Jalisco

— Cebrián

¿Qué demonios tiene la política, que contamina todo lo que toca?

Casualmente, el mismo día que el destino regaló a España la oportunidad de hacer momentáneamente a un lado sus actuales conflictos socio-económico-políticos y aun sus añejas pugnas regionalistas para celebrar, al unísono, haber llegado a la cima del futbol mundial (llegar a la final es ascender a la cumbre; ganarla es alcanzar la gloria), fallecía en Madrid, a los 96 años, un periodista. Su nombre: Vicente Cebrián Carabias. Una de sus lecciones, imprescindible para los eternos aprendices del oficio:
“Hay que desconfiar, sistemáticamente, de las declaraciones oficiales”...

—II—


La lección no sólo tenía validez para el periodismo de su tiempo. Su aplicación tampoco tenía por qué circunscribirse a su entorno inmediato: su ciudad, su país... Porque invitaba a desconfiar, por sistema, de boletines, comunicados, discursos, respuestas —en buena medida prefabricadas— tanto a preguntas formuladas en entrevistas formales o en ruedas de prensa cuanto a las planteadas en entrevistas “banqueteras” —más espontáneas, en apariencia... pero no necesariamente más sinceras—, se impone el subrayado: Cebrián no sostenía, categóricamente, que los políticos siempre mienten; si así fuera, ya no engañarían a nadie: todo mundo sabría que cuando dicen “sí” quieren decir “no”, y viceversa. Sí recomendaba, en cambio, dudar de sus palabras; sin descalificarlos a priori; sin dejar de concederles ocasionalmente el beneficio de la duda, no firmarles, jamás, un cheque en blanco; sospechar, siempre, que los altos funcionarios públicos (y mientras más altos, más, puesto que para escalar —muchas veces arrastrándose, casi nunca volando— las cimas del poder se necesita ser doctor en la ciencia de tragar sapos sin hacer gestos) son como los diplomáticos: maestros en el arte de decir “¡Qué lindo perrito!”... mientras se agachan a recoger la piedra.

—III—

¿Qué demonios tiene la política, que contamina todo lo que toca?... ¿Por qué se considera que políticos o funcionarios públicos que han merecido como galardón de sus contemporáneos el calificativo de incorruptibles —Tomás Moro y Robespierre en el pasado, Baltasar Garzón en el presente...— son honrosas excepciones que confirman la regla de improvisación, oportunismo, ambición desmedida, falta de escrúpulos y proclividad a la corrupción?...

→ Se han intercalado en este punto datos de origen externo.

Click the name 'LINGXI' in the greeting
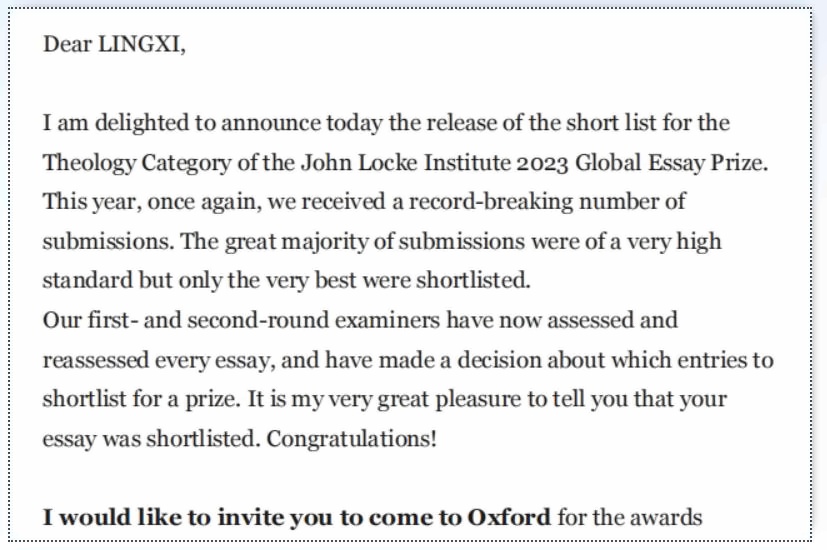 point(139,44)
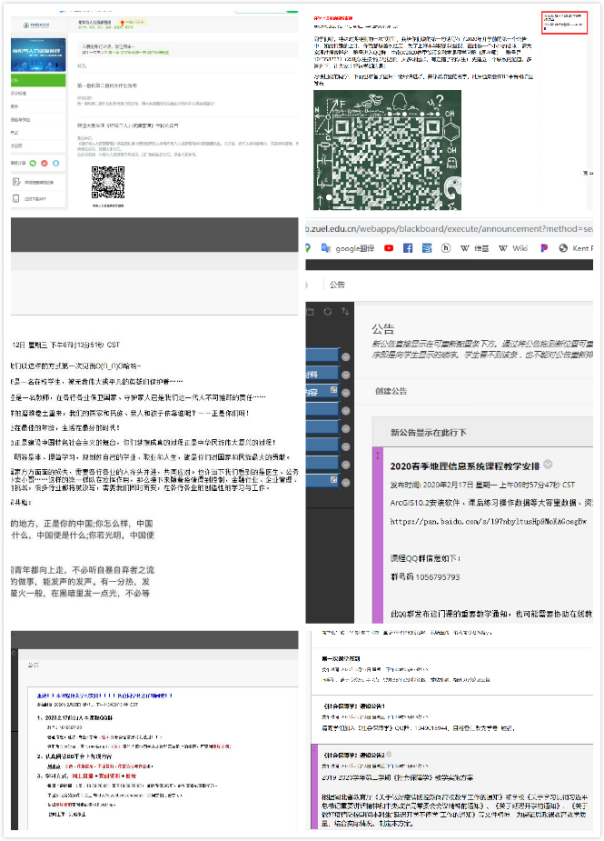Open options chevron beside first course menu item
The image size is (604, 841).
point(346,354)
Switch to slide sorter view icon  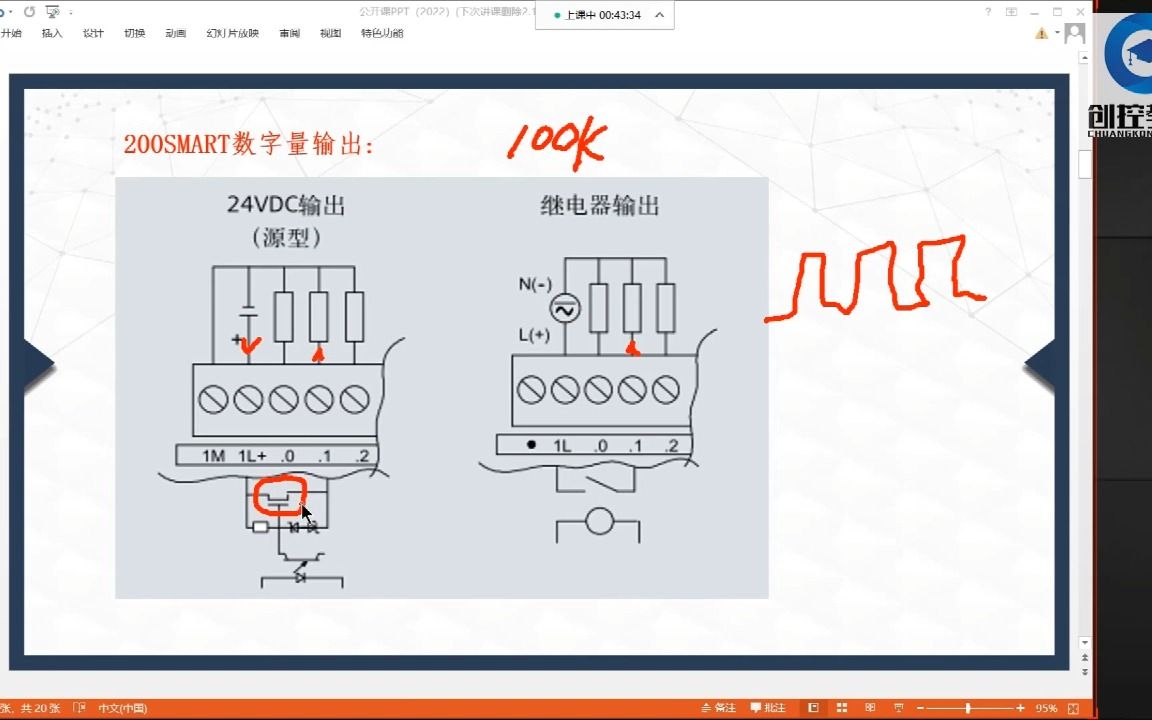(842, 707)
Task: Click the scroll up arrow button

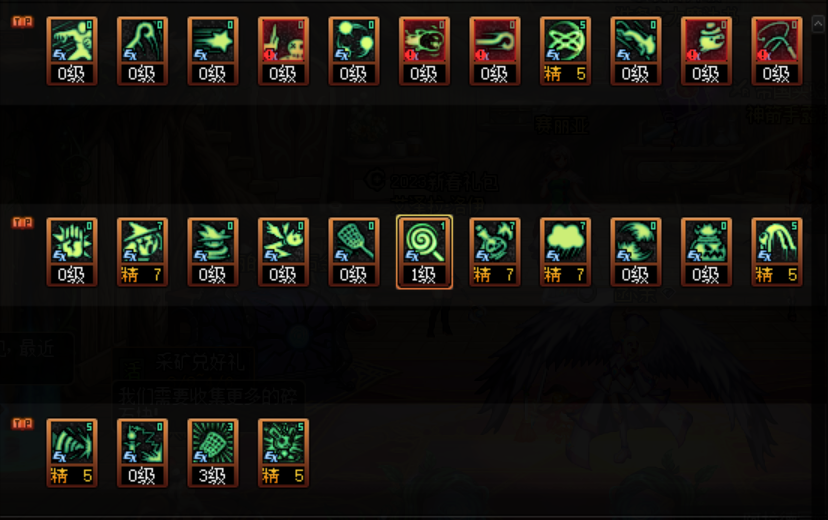Action: pyautogui.click(x=818, y=24)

Quizá la clave esté en el espejismo de la democracia, que engaña al pueblo simple haciéndolo creer que él elige a sus gobernantes, sin reparar en cuánta razón tenía George Bernard Shaw cuando decía —palabras más, palabras menos...— que la tan festinada democracia sólo sirve para legitimar a una minoría corrompida, mediante los votos de una mayoría incompetente.